- **Your goal**
Give back all of the data exactly.

- **Given data**
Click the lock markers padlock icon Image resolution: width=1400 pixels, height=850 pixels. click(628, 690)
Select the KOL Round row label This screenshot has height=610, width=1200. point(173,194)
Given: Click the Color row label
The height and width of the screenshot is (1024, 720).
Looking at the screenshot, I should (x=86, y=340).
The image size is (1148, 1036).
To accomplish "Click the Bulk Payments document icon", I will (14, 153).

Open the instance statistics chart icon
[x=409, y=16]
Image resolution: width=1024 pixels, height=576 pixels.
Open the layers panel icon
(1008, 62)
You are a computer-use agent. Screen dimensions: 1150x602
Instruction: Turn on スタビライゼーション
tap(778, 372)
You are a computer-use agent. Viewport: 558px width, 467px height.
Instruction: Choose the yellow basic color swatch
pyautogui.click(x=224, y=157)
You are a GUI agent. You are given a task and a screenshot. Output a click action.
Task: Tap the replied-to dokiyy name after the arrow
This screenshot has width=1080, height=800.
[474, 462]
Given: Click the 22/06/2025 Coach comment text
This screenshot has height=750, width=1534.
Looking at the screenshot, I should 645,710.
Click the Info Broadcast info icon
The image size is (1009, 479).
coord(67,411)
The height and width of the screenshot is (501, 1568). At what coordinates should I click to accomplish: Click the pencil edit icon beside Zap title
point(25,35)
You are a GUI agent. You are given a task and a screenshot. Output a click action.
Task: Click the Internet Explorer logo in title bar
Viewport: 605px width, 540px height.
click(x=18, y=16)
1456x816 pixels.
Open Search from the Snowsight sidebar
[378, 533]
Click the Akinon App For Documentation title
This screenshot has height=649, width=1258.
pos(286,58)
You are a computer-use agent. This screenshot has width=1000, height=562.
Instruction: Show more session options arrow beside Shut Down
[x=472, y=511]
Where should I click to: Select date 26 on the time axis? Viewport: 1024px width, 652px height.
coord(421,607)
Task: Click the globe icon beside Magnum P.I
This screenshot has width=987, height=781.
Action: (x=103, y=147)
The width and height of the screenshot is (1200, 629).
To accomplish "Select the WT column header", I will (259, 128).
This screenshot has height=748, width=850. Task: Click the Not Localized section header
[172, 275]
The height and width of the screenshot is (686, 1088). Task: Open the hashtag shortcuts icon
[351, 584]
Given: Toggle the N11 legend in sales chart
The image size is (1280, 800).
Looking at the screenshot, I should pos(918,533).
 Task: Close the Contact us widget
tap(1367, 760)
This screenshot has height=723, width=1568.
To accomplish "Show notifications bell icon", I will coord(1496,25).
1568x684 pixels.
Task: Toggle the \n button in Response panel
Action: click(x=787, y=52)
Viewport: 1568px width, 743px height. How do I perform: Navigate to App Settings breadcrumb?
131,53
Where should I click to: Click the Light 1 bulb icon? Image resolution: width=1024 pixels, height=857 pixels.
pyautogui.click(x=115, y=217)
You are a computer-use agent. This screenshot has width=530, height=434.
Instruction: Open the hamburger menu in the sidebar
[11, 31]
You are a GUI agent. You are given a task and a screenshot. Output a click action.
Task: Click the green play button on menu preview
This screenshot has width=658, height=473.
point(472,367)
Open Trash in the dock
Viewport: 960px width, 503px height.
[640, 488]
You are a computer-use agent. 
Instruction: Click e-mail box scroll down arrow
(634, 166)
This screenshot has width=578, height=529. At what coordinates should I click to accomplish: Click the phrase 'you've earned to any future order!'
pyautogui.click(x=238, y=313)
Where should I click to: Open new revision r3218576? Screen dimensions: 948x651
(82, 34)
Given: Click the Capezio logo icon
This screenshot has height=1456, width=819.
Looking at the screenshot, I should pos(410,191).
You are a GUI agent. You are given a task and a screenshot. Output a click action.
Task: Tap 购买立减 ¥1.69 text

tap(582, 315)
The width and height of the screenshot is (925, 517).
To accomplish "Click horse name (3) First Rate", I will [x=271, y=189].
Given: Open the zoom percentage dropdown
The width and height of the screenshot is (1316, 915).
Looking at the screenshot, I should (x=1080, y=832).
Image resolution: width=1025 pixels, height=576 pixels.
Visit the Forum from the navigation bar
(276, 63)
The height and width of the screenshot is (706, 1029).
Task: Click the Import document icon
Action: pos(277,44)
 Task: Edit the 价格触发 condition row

- **Result of the exercise**
Click the lock markers padlock icon Image resolution: width=1400 pixels, height=850 pixels. click(628, 690)
Select the KOL Round row label This screenshot has height=610, width=1200. point(173,194)
Given: Click the Color row label
The height and width of the screenshot is (1024, 720).
Looking at the screenshot, I should (x=86, y=340).
The image size is (1148, 1036).
To accomplish "Click the Bulk Payments document icon", I will (14, 153).

Open the instance statistics chart icon
[x=409, y=16]
Image resolution: width=1024 pixels, height=576 pixels.
Open the layers panel icon
(1008, 62)
You are a computer-use agent. Screen dimensions: 1150x602
Instruction: Turn on スタビライゼーション
tap(778, 372)
You are a computer-use agent. Viewport: 558px width, 467px height.
Instruction: Choose the yellow basic color swatch
pyautogui.click(x=224, y=157)
You are a GUI agent. You are given a task and a screenshot. Output a click action.
Task: Tap the replied-to dokiyy name after the arrow
This screenshot has width=1080, height=800.
[474, 462]
Given: Click the 22/06/2025 Coach comment text
This screenshot has height=750, width=1534.
Looking at the screenshot, I should 645,710.
Click the Info Broadcast info icon
The image size is (1009, 479).
coord(67,411)
The height and width of the screenshot is (501, 1568). At what coordinates should I click to accomplish: Click the pencil edit icon beside Zap title
point(25,35)
You are a GUI agent. You are given a task and a screenshot. Output a click action.
Task: Click the Internet Explorer logo in title bar
Viewport: 605px width, 540px height.
click(x=18, y=16)
1456x816 pixels.
Open Search from the Snowsight sidebar
[378, 533]
Click the Akinon App For Documentation title
This screenshot has height=649, width=1258.
pos(286,58)
You are a computer-use agent. This screenshot has width=1000, height=562.
Instruction: Show more session options arrow beside Shut Down
[x=472, y=511]
Where should I click to: Select date 26 on the time axis? Viewport: 1024px width, 652px height.
coord(421,607)
Task: Click the globe icon beside Magnum P.I
This screenshot has width=987, height=781.
Action: (x=103, y=147)
The width and height of the screenshot is (1200, 629).
To accomplish "Select the WT column header", I will (259, 128).
This screenshot has height=748, width=850. Task: Click the Not Localized section header
[172, 275]
The height and width of the screenshot is (686, 1088). Task: Open the hashtag shortcuts icon
[351, 584]
Given: Toggle the N11 legend in sales chart
The image size is (1280, 800).
Looking at the screenshot, I should pos(918,533).
 Task: Close the Contact us widget
tap(1367, 760)
This screenshot has height=723, width=1568.
To accomplish "Show notifications bell icon", I will coord(1496,25).
1568x684 pixels.
Task: Toggle the \n button in Response panel
Action: click(x=787, y=52)
Viewport: 1568px width, 743px height. How do I perform: Navigate to App Settings breadcrumb?
131,53
Where should I click to: Click the Light 1 bulb icon? Image resolution: width=1024 pixels, height=857 pixels.
pyautogui.click(x=115, y=217)
You are a computer-use agent. This screenshot has width=530, height=434.
Instruction: Open the hamburger menu in the sidebar
[11, 31]
You are a GUI agent. You are given a task and a screenshot. Output a click action.
Task: Click the green play button on menu preview
This screenshot has width=658, height=473.
point(472,367)
Open Trash in the dock
Viewport: 960px width, 503px height.
[640, 488]
You are a computer-use agent. 
Instruction: Click e-mail box scroll down arrow
(634, 166)
This screenshot has width=578, height=529. At what coordinates should I click to accomplish: Click the phrase 'you've earned to any future order!'
pyautogui.click(x=238, y=313)
Where should I click to: Open new revision r3218576? Screen dimensions: 948x651
(82, 34)
Given: Click the Capezio logo icon
This screenshot has height=1456, width=819.
Looking at the screenshot, I should pos(410,191).
You are a GUI agent. You are given a task and a screenshot. Output a click action.
Task: Tap 购买立减 ¥1.69 text

tap(582, 315)
The width and height of the screenshot is (925, 517).
To accomplish "Click horse name (3) First Rate", I will [x=271, y=189].
Given: Open the zoom percentage dropdown
The width and height of the screenshot is (1316, 915).
Looking at the screenshot, I should (x=1080, y=832).
Image resolution: width=1025 pixels, height=576 pixels.
Visit the Forum from the navigation bar
(276, 63)
The height and width of the screenshot is (706, 1029).
Task: Click the Import document icon
Action: pos(277,44)
 Task: Edit the 价格触发 condition row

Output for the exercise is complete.